Das Problem von Karrieren ist die Überzuversicht des Kandidaten und die Unausweichlichkeit, mit der er in den Beförderungsturnieren siegt (vgl. brand eins 10/2008 ). Aber wie sieht es mit der Moral aus, wenn man dann Macht hat? Es ist eine doppelbödige Verbindung: In einer aktuellen Studie der Kellogg School of Management und dem Institut für Verhaltensökonomik der Universität Tilburg hat sich folgende Formel bestätigt: Macht macht heuchlerisch. Konkret: Je höher die Karrierestufe, desto wahrscheinlicher ist es, dass man von anderen höhere moralische Standards einfordert als von sich selbst.

Wer öffentlich Wasser predigt, senkt die Wahrscheinlichkeit, von anderen hinterfragt zu werden. Ein Befund war eindeutig: Wer das Gefühl hat, Macht zu haben, lebt doppelzüngig, wer das Gefühl hat, Macht verliehen bekommen zu haben, lebt authentischer. Wer keine hat, lebt moralischer.

Krisen entstehen, wenn in einem Kapitalismus der Gefühle Emotionen unternehmerisch rational angeheizt werden (zum Beispiel die Gier der Konsumenten und Kapitalanleger) und gleichzeitig Wissenschaft und Management Gefühle in einem emotionalen Kapitalismus negieren (etwa durch Ausblendung der Angst oder der Sinnverluste in der Arbeit).

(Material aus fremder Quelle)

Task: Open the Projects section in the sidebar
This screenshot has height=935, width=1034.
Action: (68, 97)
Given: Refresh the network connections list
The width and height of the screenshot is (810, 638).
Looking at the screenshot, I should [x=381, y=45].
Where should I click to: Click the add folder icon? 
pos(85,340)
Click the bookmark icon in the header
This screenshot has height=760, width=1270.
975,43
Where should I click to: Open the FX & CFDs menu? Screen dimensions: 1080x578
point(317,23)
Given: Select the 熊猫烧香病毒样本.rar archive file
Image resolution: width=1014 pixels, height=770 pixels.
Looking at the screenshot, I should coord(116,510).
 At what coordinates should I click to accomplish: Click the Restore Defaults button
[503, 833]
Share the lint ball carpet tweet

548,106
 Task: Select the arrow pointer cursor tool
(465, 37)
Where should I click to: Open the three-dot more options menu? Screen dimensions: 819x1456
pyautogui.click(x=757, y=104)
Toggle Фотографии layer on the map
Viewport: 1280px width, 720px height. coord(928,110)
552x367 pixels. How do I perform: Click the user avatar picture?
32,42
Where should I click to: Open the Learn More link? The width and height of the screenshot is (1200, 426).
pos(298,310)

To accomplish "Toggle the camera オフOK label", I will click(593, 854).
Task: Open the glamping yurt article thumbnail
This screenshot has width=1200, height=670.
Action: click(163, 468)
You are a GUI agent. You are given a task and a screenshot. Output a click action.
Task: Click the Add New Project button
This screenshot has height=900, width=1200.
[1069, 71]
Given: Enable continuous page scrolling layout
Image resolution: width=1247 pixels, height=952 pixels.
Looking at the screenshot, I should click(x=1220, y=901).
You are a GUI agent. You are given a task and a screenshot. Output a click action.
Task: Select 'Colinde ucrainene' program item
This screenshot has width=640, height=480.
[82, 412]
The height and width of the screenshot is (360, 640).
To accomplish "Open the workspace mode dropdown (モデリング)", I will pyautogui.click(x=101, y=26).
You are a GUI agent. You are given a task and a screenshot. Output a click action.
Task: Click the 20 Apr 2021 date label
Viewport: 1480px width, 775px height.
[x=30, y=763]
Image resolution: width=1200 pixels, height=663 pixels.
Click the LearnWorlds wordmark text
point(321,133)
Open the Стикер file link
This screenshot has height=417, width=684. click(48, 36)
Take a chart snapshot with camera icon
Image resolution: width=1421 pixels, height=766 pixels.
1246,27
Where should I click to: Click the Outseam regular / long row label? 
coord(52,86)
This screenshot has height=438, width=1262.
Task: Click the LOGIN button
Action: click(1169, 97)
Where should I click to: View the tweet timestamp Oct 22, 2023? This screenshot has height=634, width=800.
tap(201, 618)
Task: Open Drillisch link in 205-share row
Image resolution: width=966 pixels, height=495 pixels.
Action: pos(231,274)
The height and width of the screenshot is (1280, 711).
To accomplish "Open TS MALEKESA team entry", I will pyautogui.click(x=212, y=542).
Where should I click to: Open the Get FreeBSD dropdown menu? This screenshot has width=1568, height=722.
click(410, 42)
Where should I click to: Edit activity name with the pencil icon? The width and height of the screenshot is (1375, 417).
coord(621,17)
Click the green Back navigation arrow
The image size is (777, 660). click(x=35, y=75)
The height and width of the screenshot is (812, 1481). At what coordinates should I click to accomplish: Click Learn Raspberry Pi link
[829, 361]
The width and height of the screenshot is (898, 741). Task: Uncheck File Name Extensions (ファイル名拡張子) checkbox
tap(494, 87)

Wir brauchen ein Management, das demütiger mit doppelbödiger Moralrhetorik umgeht, mutiger in der Empathie ist und kuratorisch, also sorgend um emotionale Stabilität, Extrovertiertheit und Gewissenhaftigkeit der Organisation und ihrer Mitglieder bemüht ist. Wenn wir die Normalität der Krise annehmen, dann sind Universitäten, Management und auch Politik gefordert, sich diesen Homo sentimentalis genauer anzuschauen. Die Hirnforschung ist schon wieder dran - und gibt Entwarnung: Empathiefähigkeit ist angelegt. Dann also mal: mit Gefühl.



Der Artikel erschien in der brand eins vom Oktober 2011.